The fourth aerial survey of Liuwa Plain National Park and the Upper West Zambezi Game Management Area, undertaken in April this year, has recorded a significant increase in the numbers of indicator species.

Liuwa Plain National Park, managed by African Parks Zambia in partnership with the Zambia Wildlife Authority and the Barotse Royal Establishment, has seen remarkable recovery since 2003. Since then the wildebeest population has trebled with an increase from 15 000 to the current 45 942 figure, cementing Zambia and Liuwa Plain’s important conservation standing as home to the second largest wildebeest migration on the continent.

Liuwa Plain is also regarded as a key conservation area for other large mammals including the zebra, tsessebe, red lechwe and oribi. The April 2013 census showed that zebra have increased from 2 706 in 2004 to 5872, red lechwe from 966 to1 502 and tsessebe from 430 to 767 over the same period. Buffalo numbers have improved from 16 to 58, having been re-introduced into the park in 2008. Liuwa Plain is internationally recognised as an important bird area and is a stronghold in Southern Africa for the vulnerable wattled crane. This species has increased from 588 in 2004 to 1 992 in April this year.

"We are pleased with the 2013 census confirmation of a consistent upward trend in a number of key species,” said Liuwa Plain Park Manager Raquel Filgueiras. "Nature needs time to recover and results such as these are only possible when partners work together and with long term efforts dedicated to anti-poaching and community development.”

"The substantial increase in our numbers of indicator species are a testimony to the success of Liuwa Plain’s biodiversity conservation model and the efforts of all our partners, " said African Parks Zambia Chairman, Charles Milupi. "Liuwa has become an important conservation area in which all Zambians take pride.”

Other ungulate species counted in the April 2013 survey included sitatunga, bush duiker, oribi, southern reedbuck, roan antelope, eland and bush pig. Two carnivore species were sighted, the side-striped jackal and the spotted hyena, as was one of the primate species, the vervet monkey. Other large bird species recorded included the grey crowned crane, the saddlebill stork and the secretary bird.

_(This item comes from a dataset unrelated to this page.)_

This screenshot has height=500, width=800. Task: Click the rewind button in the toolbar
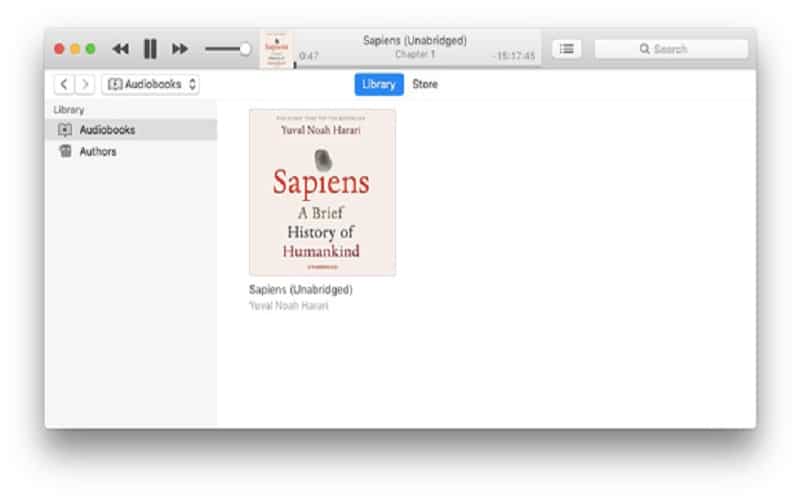[x=120, y=49]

A total of 11 020 km² was surveyed in Zambia’s Western Province. This included the 3 360 km² that makes up Liuwa Plain National Park, small forest areas and the adjacent Game Management Area. Thirty-six hours were flown and a total of 92 north/south parallel survey transects were used to sample the combined areas. The next aerial census is scheduled to be conducted in April 2015.